Mancano appena due ore all’apertura della segreteria a Tor Vergata. Confidando nella mia lungimiranza, ho giocato d’anticipo per fregare tutte le matricole, ma la macchinetta eroga numeri ha fregato me: inizierà a funzionare solo mezz’ora prima dell’apertura. Mi concedo allora un giro turistico in questo ateneo per me semi sconosciuto, dove sotto la pioggia, gli studenti trascinano i piedi in perfetto stile “the walking dead”. Ecco, mi sembra un parco giochi abbandonato, così lontano dalla frenesia e dal caos della Sapienza, dalle facoltà abbrutite dal passaggio di decenni di studenti, ammassate intorno alla statua della Minerva che se la guardi negli occhi prima di laurearti porta sfiga e non ti laurei più.

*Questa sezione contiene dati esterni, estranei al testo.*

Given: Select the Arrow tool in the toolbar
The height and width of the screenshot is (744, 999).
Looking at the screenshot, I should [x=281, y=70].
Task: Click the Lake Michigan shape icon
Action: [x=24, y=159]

Mi avvio di fronte all’edificio B di Lettere, dove si sta tenendo un cenacolo di professori che incarnano il perfetto clichè dell’intellettuale di sinistra: basco, occhiali alla John Lennon, pantaloni di velluto marroni o senape , giacca di velluto in tinta, gilet. Il prof col papillon è decisamente avanti, secondo me è del DAMS. Per carità, nessuna cravatta, simbolo del capitalismo postmoderno e di un potere reazionario che manipola la facoltà di discernere dell’individuo neo realista che soccombe all’iperuranio simbolico di tesi antitesi sintesi senza tuttavia riuscire ad uscire dall’impasse nichilista della società liquida baumaniana. Così, per citare tutte le parole a caso che ho captato nei 40 secondi in cui attraversavo il gruppo di quelle menti illuminate. Per scrupolo torno alla macchinetta e lei mi sputa il numero 67…..67????Ma mancano 40 minuti all’apertura, è una congiura contro di me, penso. Come un pugno nello stomaco mi tornano alla mente le file interminabili alla Sapienza, quelle sofferte file lunghe quattro ore solo per prendere la rata per l’iscrizione, e sono quasi sopraffatta da un conato di vomito.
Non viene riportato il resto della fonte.